Once again, our folk collection here is the source of this post. This unassuming volume, 900 Miles – the ballads, blues and folksongs of Cisco Houston, is yet another Oak Publication.
These earlier posts taken from other Oak Publications: The ‘House of the rising sun’ blues …, Hard-hit People: Songs of the American Great Depression, and A Time of Trial: More Songs from the American Great Depression took me on fascinating journeys, and I expect this volume to do the same. Interestingly enough, this is the only obvious library copy in the UK, despite it still being on sale.
‘Cisco’ Houston, 1918-1961
Houston’s nickname came from Cisco, California, a railroad settlement (now largely abandoned) he passed through as he looked for work in the Great Depression. He was a folk singer, but also a cowboy, railroad worker, merchant seaman, and sometime actor. He and Woody Guthrie worked together, and this volume contains several names we’ve come across previously: Guthrie, Moses Asch, and Irwin Silber.
Asch gives some insight on Houston’s background in his ‘Letter to Cisco’ introduction:
You were not easy to communicate with and I didn’t find out about your background till much later … I would say ‘What about a Western song like Little Dogies?’ and you would tell me about the song, what it meant to you, why you chose the particular tempo that you sang in, rather than the one I would hear from others … and it came out that you lived the life of a cowhand, a roustabout and entertainer in roadhouses, and on the radio out West.

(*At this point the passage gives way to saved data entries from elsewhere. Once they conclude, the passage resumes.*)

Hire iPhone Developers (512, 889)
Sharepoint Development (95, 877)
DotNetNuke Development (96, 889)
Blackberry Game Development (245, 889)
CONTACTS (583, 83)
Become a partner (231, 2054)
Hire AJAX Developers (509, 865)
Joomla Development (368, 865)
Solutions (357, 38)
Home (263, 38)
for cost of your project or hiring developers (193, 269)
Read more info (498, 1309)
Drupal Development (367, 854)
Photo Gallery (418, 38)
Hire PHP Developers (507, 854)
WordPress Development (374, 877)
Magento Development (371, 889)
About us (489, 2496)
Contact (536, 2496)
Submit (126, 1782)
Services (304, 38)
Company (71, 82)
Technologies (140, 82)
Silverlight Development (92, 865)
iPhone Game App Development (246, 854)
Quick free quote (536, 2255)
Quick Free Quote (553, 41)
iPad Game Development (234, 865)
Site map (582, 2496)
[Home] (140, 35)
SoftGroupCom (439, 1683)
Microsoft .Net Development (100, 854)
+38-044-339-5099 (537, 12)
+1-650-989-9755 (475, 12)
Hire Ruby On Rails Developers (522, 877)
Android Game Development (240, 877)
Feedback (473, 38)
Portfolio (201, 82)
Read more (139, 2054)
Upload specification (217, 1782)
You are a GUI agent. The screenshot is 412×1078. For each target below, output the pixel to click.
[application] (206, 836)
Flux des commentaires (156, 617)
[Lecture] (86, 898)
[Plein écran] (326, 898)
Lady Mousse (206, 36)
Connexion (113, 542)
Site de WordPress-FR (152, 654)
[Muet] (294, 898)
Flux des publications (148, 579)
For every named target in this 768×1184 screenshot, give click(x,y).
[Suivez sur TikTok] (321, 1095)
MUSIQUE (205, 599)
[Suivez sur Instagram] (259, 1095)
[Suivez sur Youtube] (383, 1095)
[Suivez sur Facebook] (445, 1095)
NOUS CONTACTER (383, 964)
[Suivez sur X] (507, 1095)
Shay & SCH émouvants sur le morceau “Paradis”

There’s a sketch of Houston on the front of our score, though his arm obscures many of his features. According to ciscohouston.com, he was
A handsome guy who didn’t like his picture taken.
Get along little dogies
As the photo illustrates, I’m haven’t mis-spelt the title of the song. A dogie is a motherless or neglected calf.
Here’s one of the verses:
It’s early in the springtime we round up the dogies, We cut ’em out, brand ’em and bob off their tails, Round up our horses, load up the chuck wagon And then throw the dogies upon the long trail.
And here’s a link to one of the many Smithsonian Folkways recordings of Houston that are out there on the web:
Little Joe the wrangler
Woody Guthrie wrote his own piece about Houston for this volume. He clearly regarded the other man as a soul mate:
We are lucky, I think, to have a man like Cisco Houston … singing fighting and militant folk songs of social protest to the honor and dignity of the working man and woman everywhere across the humps and the falls of our country here. This is a big job and it is for big people with big faith in the humanly race everywhere.
A wrangler was the most junior amongst cowboys, his job being to look after everyone’s horse. In this song, Houston sets a long, narrative tale to a simple, eminently singable tune. Here’s the opening verse:
He was little Joe, the wrangler, he’ll wrangle never more, His day with the remuda they are o’er. It was a year ago last April that he rode into our camp, Just a little Texas stray and all alone. His saddle was a Texas ‘kack’ made many years ago With an OK spur on the foot lightly slung. His bed-roll in the cotton sack was loosely tied behind, And his canteen o’er his saddle horn was hung.
Night herding song
This last song has a slow 3/4 lilt in the bright key of E major.
I’ve circle herded and night herded too, But to keep you together that’s what I can’t do; My horse is leg weary and I’m kinda tired, But if you get away I am sure to get fired. Bunch up, little dogies, bunch up. Hi-oo, hi-oo, hi-oo
I’ll return to Moses Asch for the final word for now. I’ll be back to look at more of Houston’s songs in another post.
After all these years your recordings stand alongside the best of them and your guitar-playing is considered outstanding even among the experts. The fact that you composed many of the songs you sang is not widely known. They came out of your experiences and were hard to come by.